If the first meeting was a success, chances are the subsequent ones will be, too. As host or hostess of the first book discussion, you will set the standard. Remember to conduct yourself warmly and enthusiastically. Though you may use index cards, it is always better to express your thoughts in your own words and not read from your notes. Trust me, this will put people to sleep. Always try to keep eye contact with the group. Begin by talking a bit about the author and how this particular book fits into his other body of work, or if it’s somehow related to his life.

Next get some general reactions:
-Did you enjoy it? Hate it? Was it entertaining? Boring? Exasperating? Did it grab you until the end? Was it a challenging, difficult read?

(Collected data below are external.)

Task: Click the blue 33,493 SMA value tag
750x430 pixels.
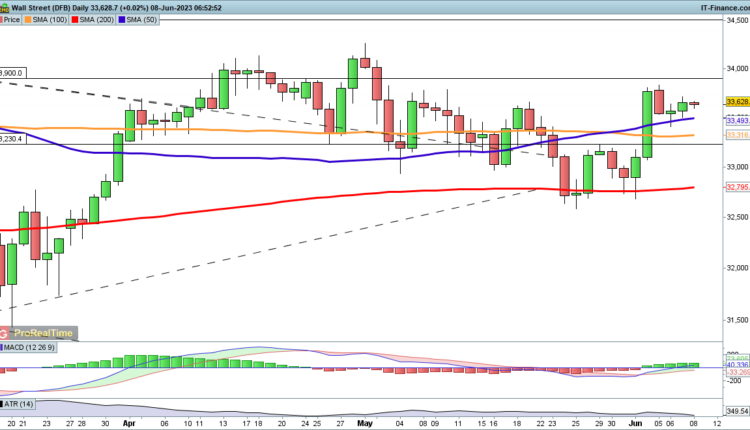Action: pyautogui.click(x=737, y=119)
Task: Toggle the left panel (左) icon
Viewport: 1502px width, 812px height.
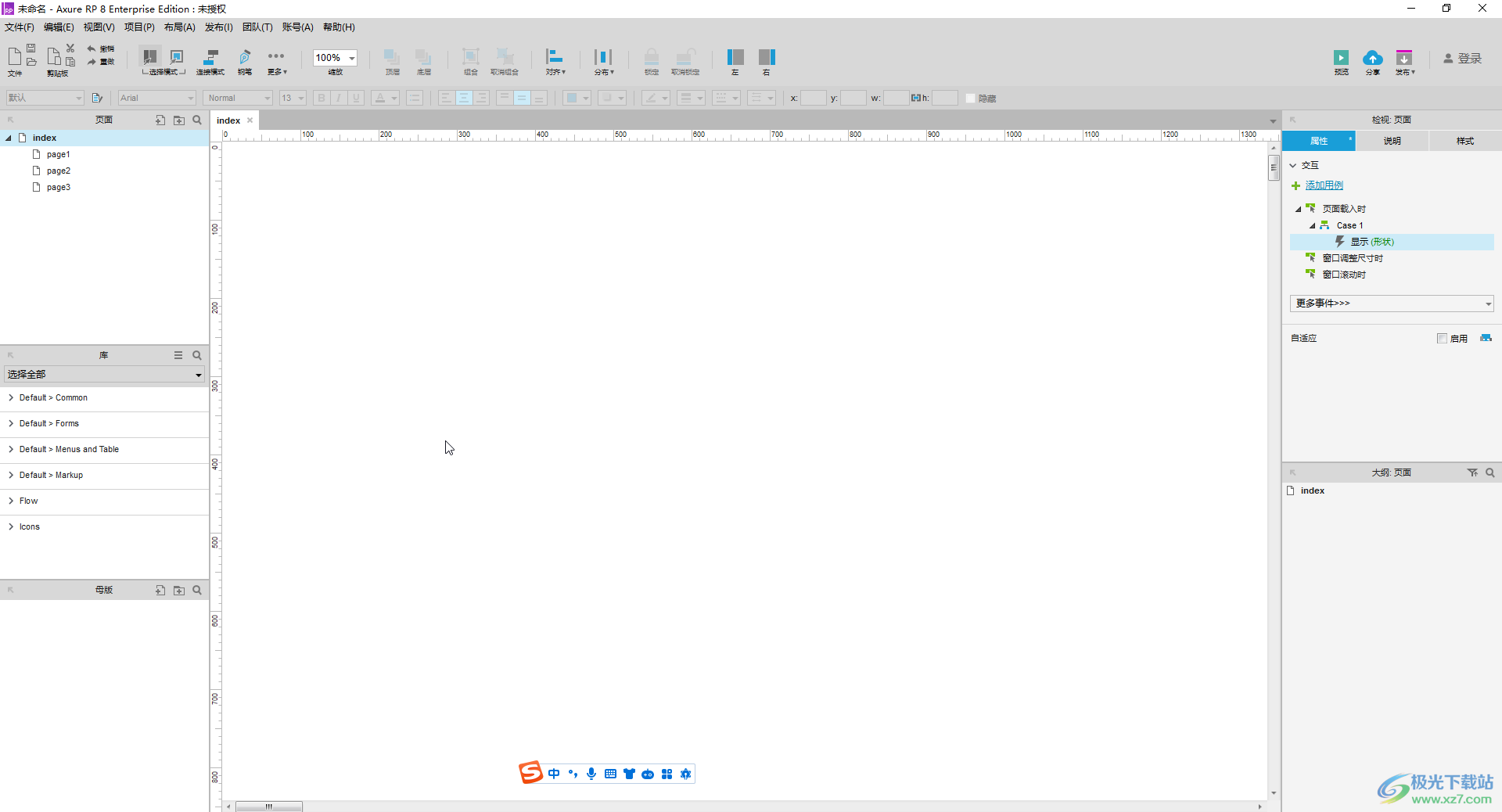Action: (x=735, y=57)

Once you have got some first reactions and “warmed up” the group, you can start going deeper:
-Were the characters believable? Stereotypical?
-What about the plot and pace?
-Did the book evoke any particular feeling? Anger? Frustration? Terror? Indifference?
-What’s unique about the story?
-Any recurring themes, images, symbols or metaphors?
-Any quote or passage which got your attention?
-Any similar works by other authors?
-Do you agree with the reviews written about this book?
If the book is non-fiction, you may want to discuss the following:
-Was the book helpful? Controversial? Informative?
-Was it objective or biased?
-Was the book persuasive enough to change your mind or stand on an issue?
-What was the author’s intention? Did he accomplish it?

Some Last Tips

*Several days before each meeting, send a quick reminder to all members with either email or a phone call.

*If you have small children and will need a baby-sitter during meetings, plan ahead.

*In all groups there will always be a couple of shy people. Encourage but don’t insist in making them talk if they don’t feel like it.

*If you have trouble coming up with a list of book suggestions, check book reviews on newspapers and online and print publications, or simply check titles on Amazon. Try not to stick only to bestsellers. There are wonderful gems out there from small presses, just waiting to be discovered.

*If you’re very serious about your book club, why not make some T-shirts or sweatshirts, mugs and caps with your club’s name—and even logo!—on them. This can be easily done at a print shop and members would share the cost. For a mystery club, for example, you could purchase deer hunter’s caps and smoking pipes, and have them personalized with the club’s name and/or logo. It’s fun and your club will get even more attention—specially if your meetings are held in a restaurant! The only limit is your imagination.

Good luck. Above everything else, enjoy!